Records supplied -
▽

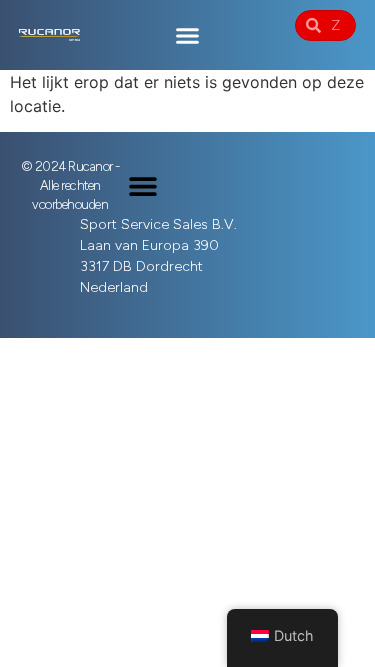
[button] (187, 35)
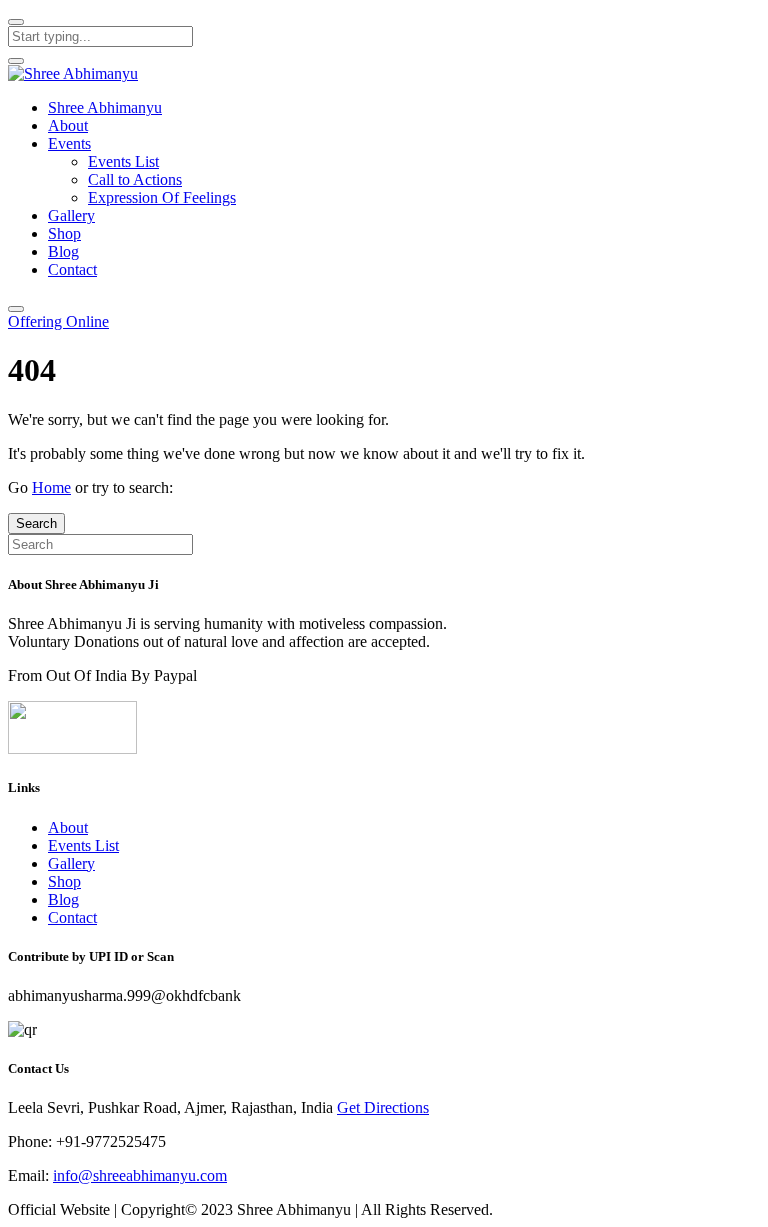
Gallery (71, 215)
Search (36, 523)
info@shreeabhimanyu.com (140, 1175)
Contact (72, 269)
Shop (64, 233)
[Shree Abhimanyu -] (73, 73)
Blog (63, 251)
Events (69, 143)
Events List (123, 161)
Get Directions (383, 1107)
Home (51, 487)
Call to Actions (135, 179)
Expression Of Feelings (162, 197)
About (68, 125)
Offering (58, 321)
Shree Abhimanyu (105, 107)
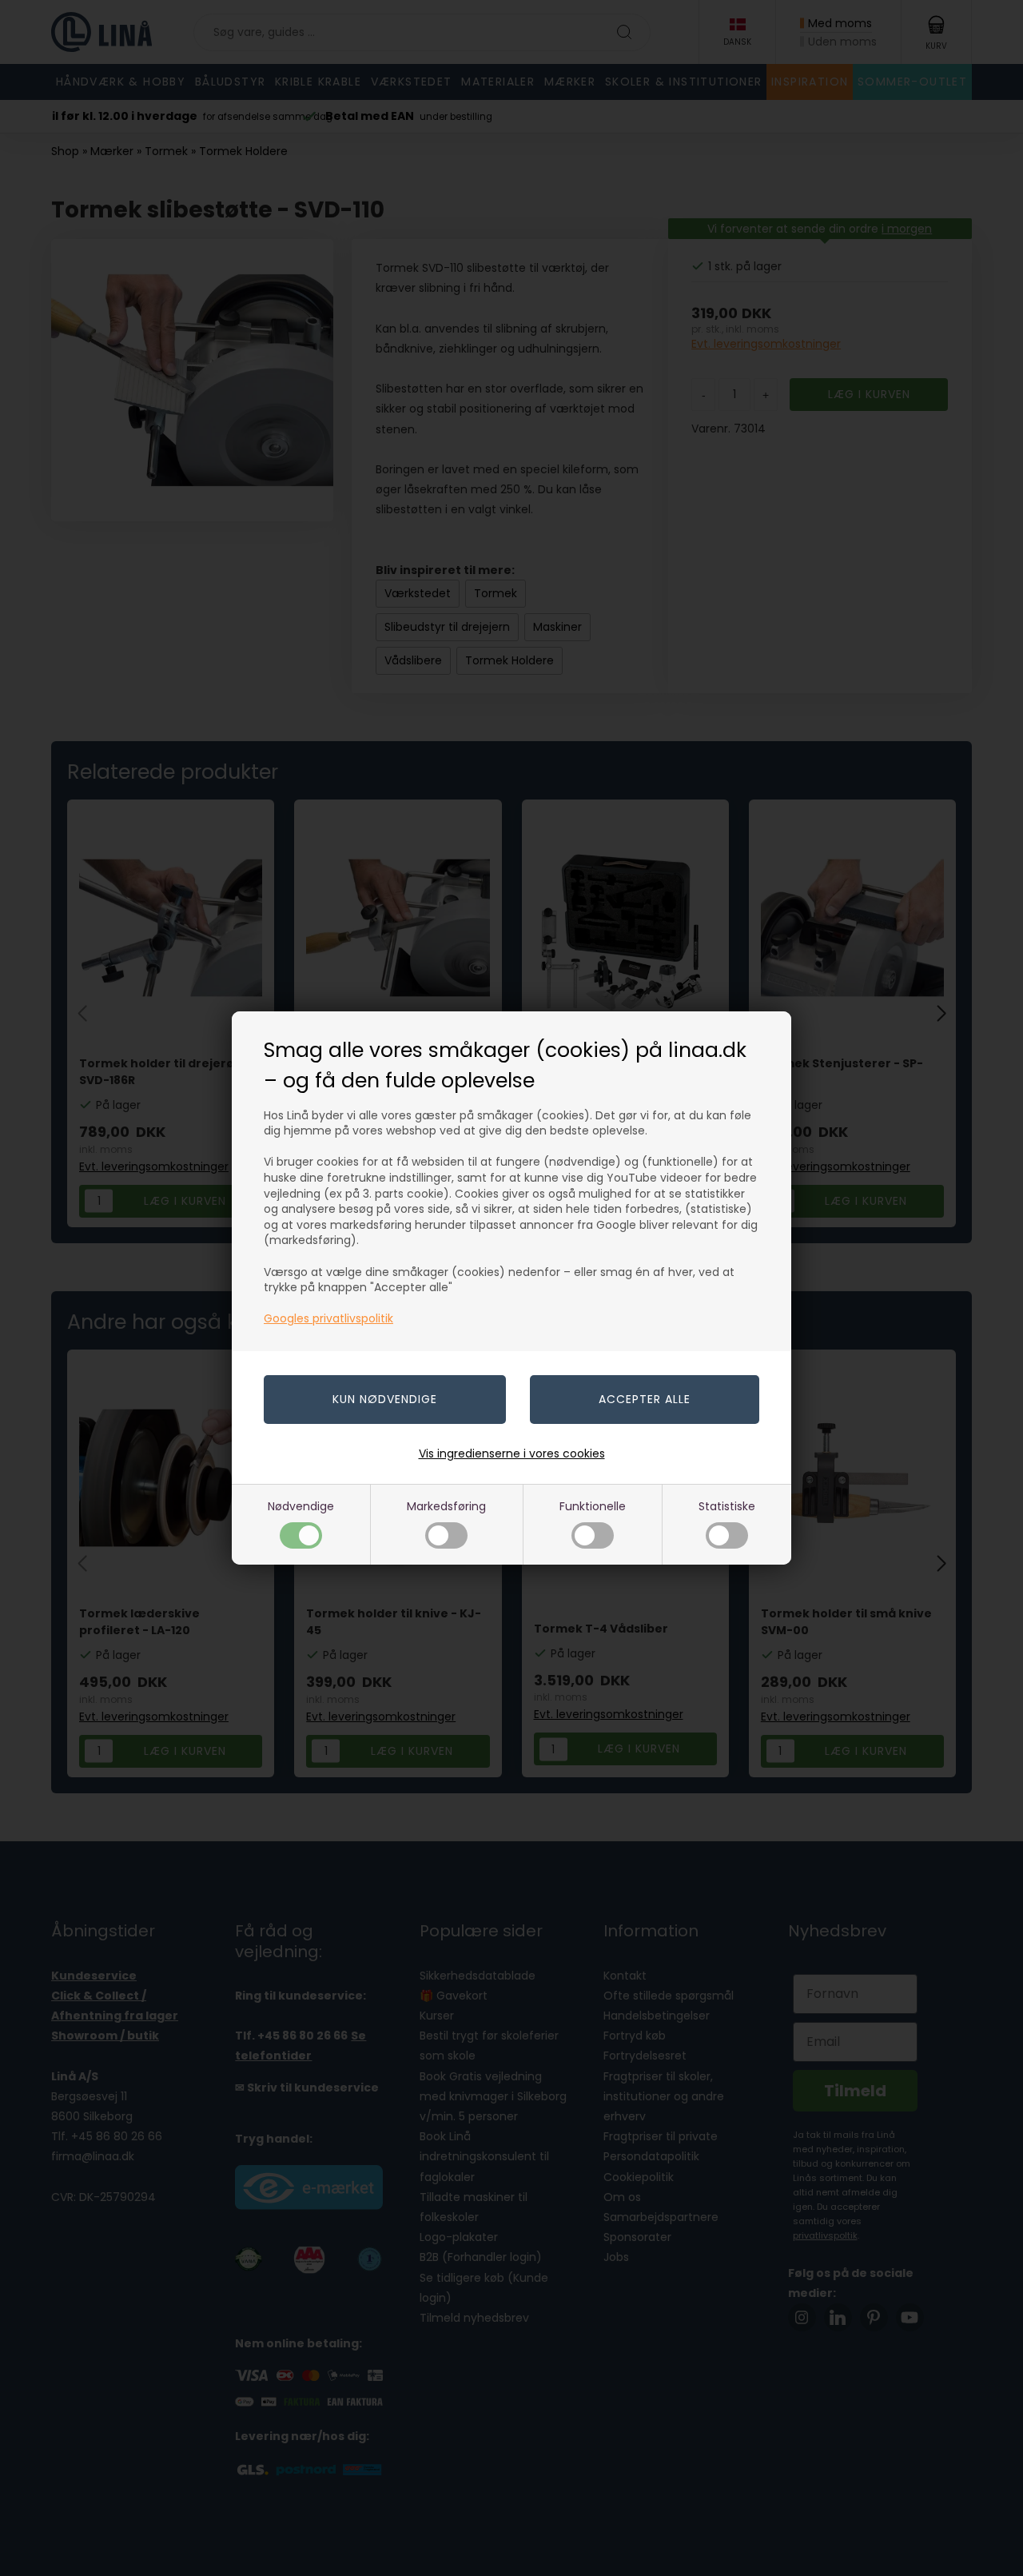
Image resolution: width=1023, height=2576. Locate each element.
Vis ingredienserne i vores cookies (512, 1453)
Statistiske (727, 1506)
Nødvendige (301, 1506)
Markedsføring (446, 1506)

△

Task to complete -
Output the full listing verbatim, but drop the images.

Answer to the problem -
[button] (187, 35)
Gallery (71, 215)
Search (36, 523)
info@shreeabhimanyu.com (140, 1175)
Contact (72, 269)
Shop (64, 233)
[Shree Abhimanyu -] (73, 73)
Blog (63, 251)
Events (69, 143)
Events List (123, 161)
Get Directions (383, 1107)
Home (51, 487)
Call to Actions (135, 179)
Expression Of Feelings (162, 197)
About (68, 125)
Offering (58, 321)
Shree Abhimanyu (105, 107)
Image resolution: width=1023, height=2576. Locate each element.
Vis ingredienserne i vores cookies (512, 1453)
Statistiske (727, 1506)
Nødvendige (301, 1506)
Markedsføring (446, 1506)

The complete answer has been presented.